▸ **Extrait du billet**
* * * * *
Médiapart censure un article qui critique l’antivaxx Michèle Rivasi, par Yann Kindo
Yann Kindo, auteur du blog la faucille et le labo, hébergé –et, parfois- censuré par Médiapart (AS).
C’est la deuxième fois que Médiapart me dépublie un de mes billets de blog.
Quand on est abonné à Médiapart, on peut utiliser la possibilité de publier des articles sur un blog personnel, ce que je fais depuis 2010, avec 154 articles publiés à ce jour. Mon blog s’intitule La Faucille et le labo, parce que pour l’essentiel il traite des relations entre science et politique d’un point de vue qui est à la fois marxiste et rationaliste. C’est assez pratique et facile d’utilisation pour un glandu dans mon genre, c’est pour ça que je blogue là et pas ailleurs. Cela ne m’offre aucune visibilité supplémentaire, parce que depuis des années Médiapart a complètement arrêté de mettre en avant le moindre de mes articles, même quand on y trouve, ce qui est plutôt rare sur le Club de Médiapart, de véritables informations nouvelles qui ne sont pas un recopiage ou une répétition de ce que d’autres ont déjà écrit ailleurs. Pour autant, je sais notamment par Facebook que des centaines voire quelques milliers de gens lisent parfois certains de mes articles, et il m’arrive d’en rencontrer par hasard, ce qui est toujours très surprenant pour moi. J’ai appris que des gens qui comptent pour moi me lisent régulièrement, comme par exemple Géraldine Woessner, l’excellente journaliste qui sur Europe 1 et à propos de questions scientifiques fait un travail d’information et de débunkage que Médiapart ne fait plus depuis que Michel de Pracontal n’y travaille plus.
* * * * *
▸ **Données à examiner**
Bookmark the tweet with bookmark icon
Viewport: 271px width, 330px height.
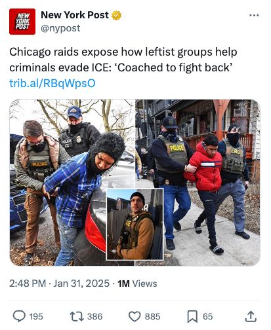click(192, 316)
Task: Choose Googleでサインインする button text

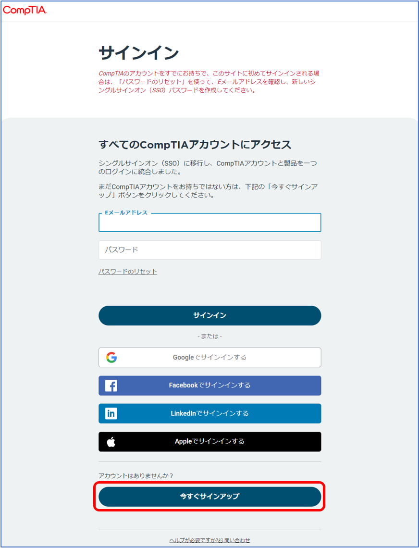Action: (210, 357)

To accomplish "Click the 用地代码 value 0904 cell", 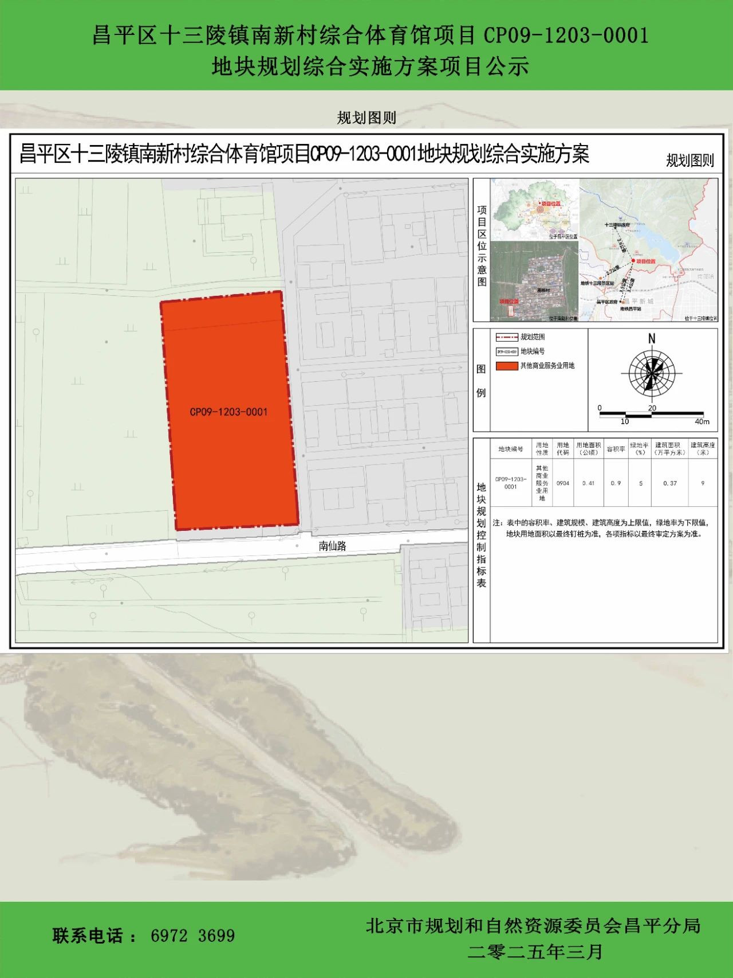I will click(x=563, y=483).
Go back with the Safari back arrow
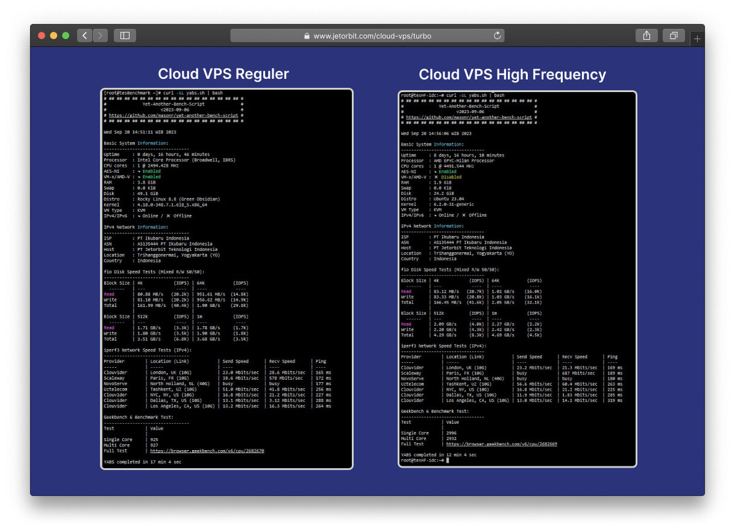735x532 pixels. [85, 36]
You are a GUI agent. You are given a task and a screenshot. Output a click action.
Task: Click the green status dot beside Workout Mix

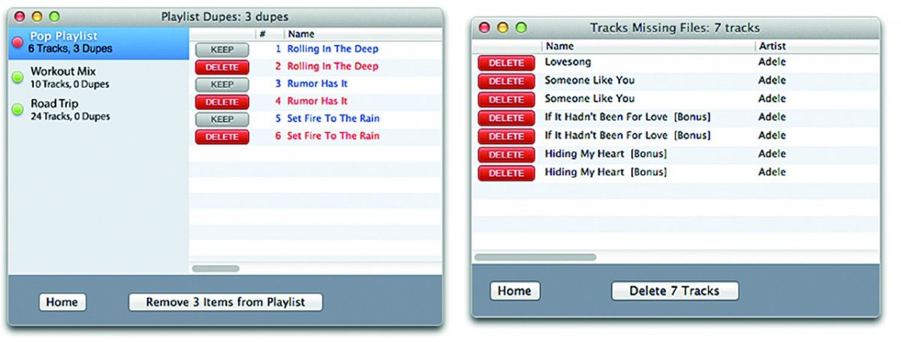[x=18, y=77]
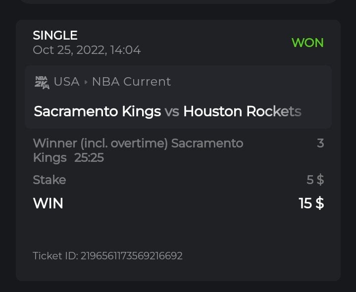Click the Stake label
The width and height of the screenshot is (356, 292).
(x=49, y=180)
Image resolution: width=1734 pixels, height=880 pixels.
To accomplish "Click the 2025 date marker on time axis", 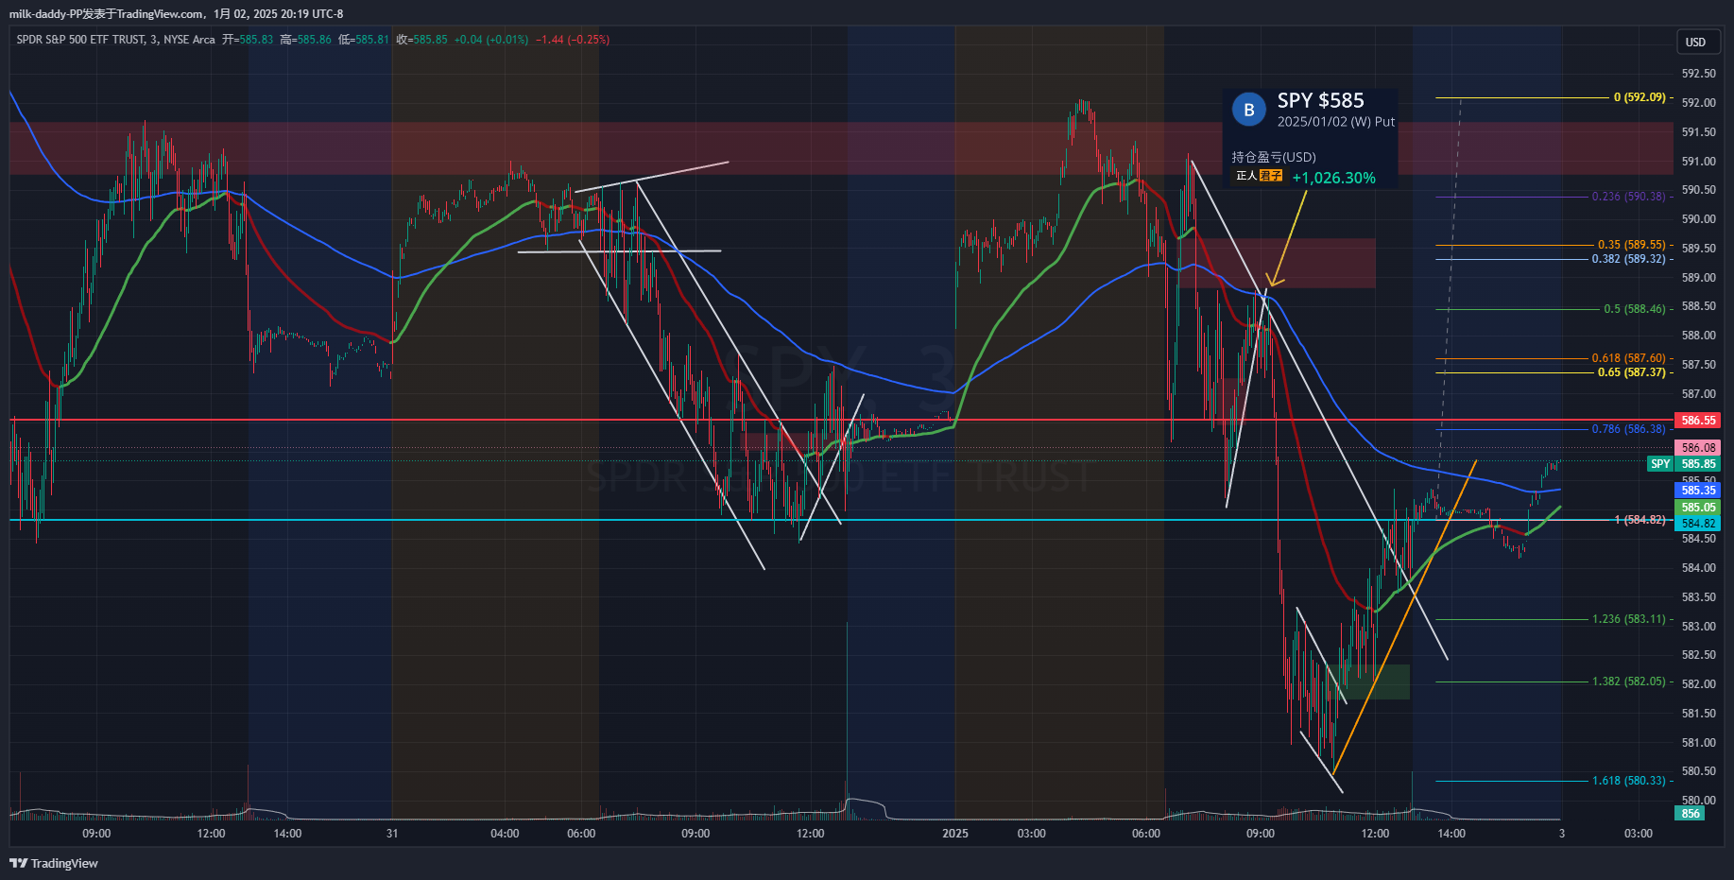I will [954, 834].
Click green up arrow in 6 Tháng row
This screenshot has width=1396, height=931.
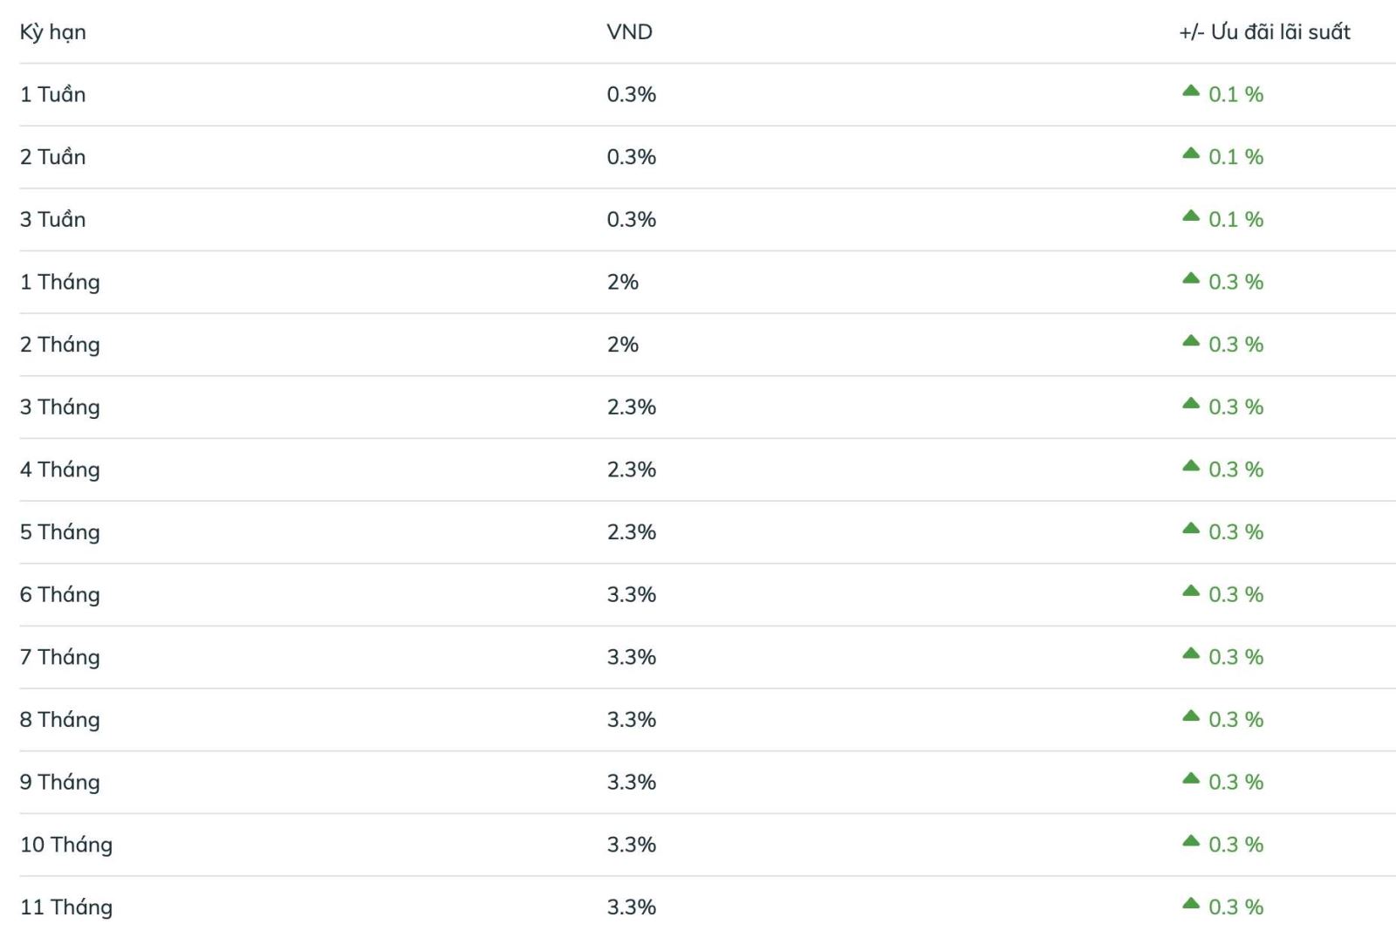pos(1190,591)
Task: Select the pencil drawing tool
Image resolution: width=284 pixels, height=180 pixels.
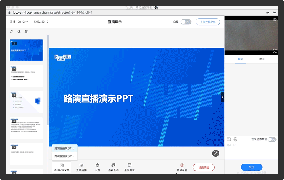Action: (11, 32)
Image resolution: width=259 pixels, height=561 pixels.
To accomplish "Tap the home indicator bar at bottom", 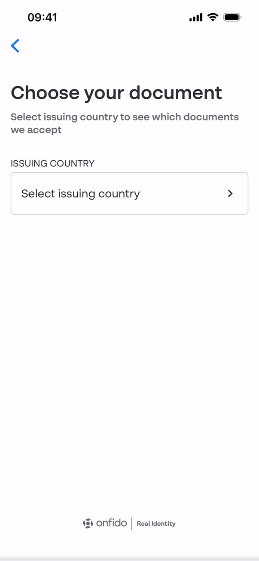I will [x=129, y=558].
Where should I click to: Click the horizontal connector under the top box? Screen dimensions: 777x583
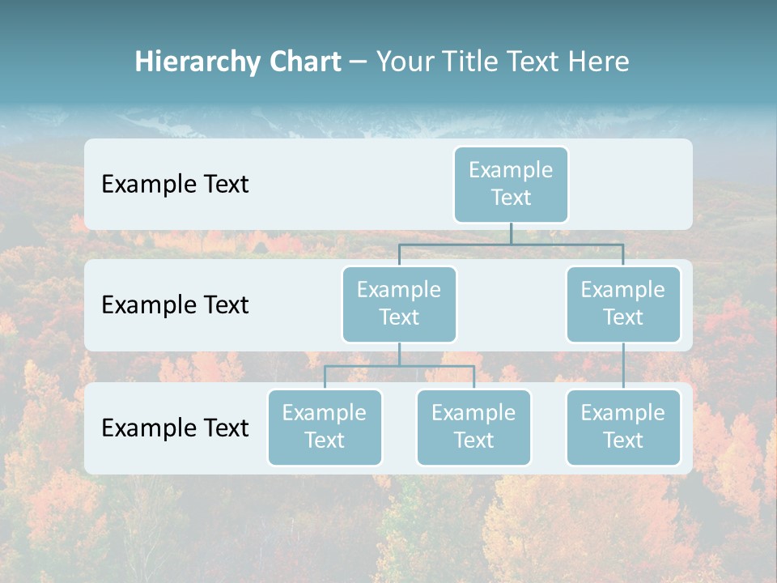(511, 245)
* * * * *
▸ **Consigne**
Selon le billet, pourquoi le blog de l'auteur s'intitule-t-il « La Faucille et le labo » ? Répondez en une à trois phrases. Ces données n'ont aucun rapport avec le billet.

▸ **Réponse attendue**
Le blog porte ce titre parce qu'il traite pour l'essentiel des relations entre science et politique, d'un point de vue à la fois marxiste et rationaliste.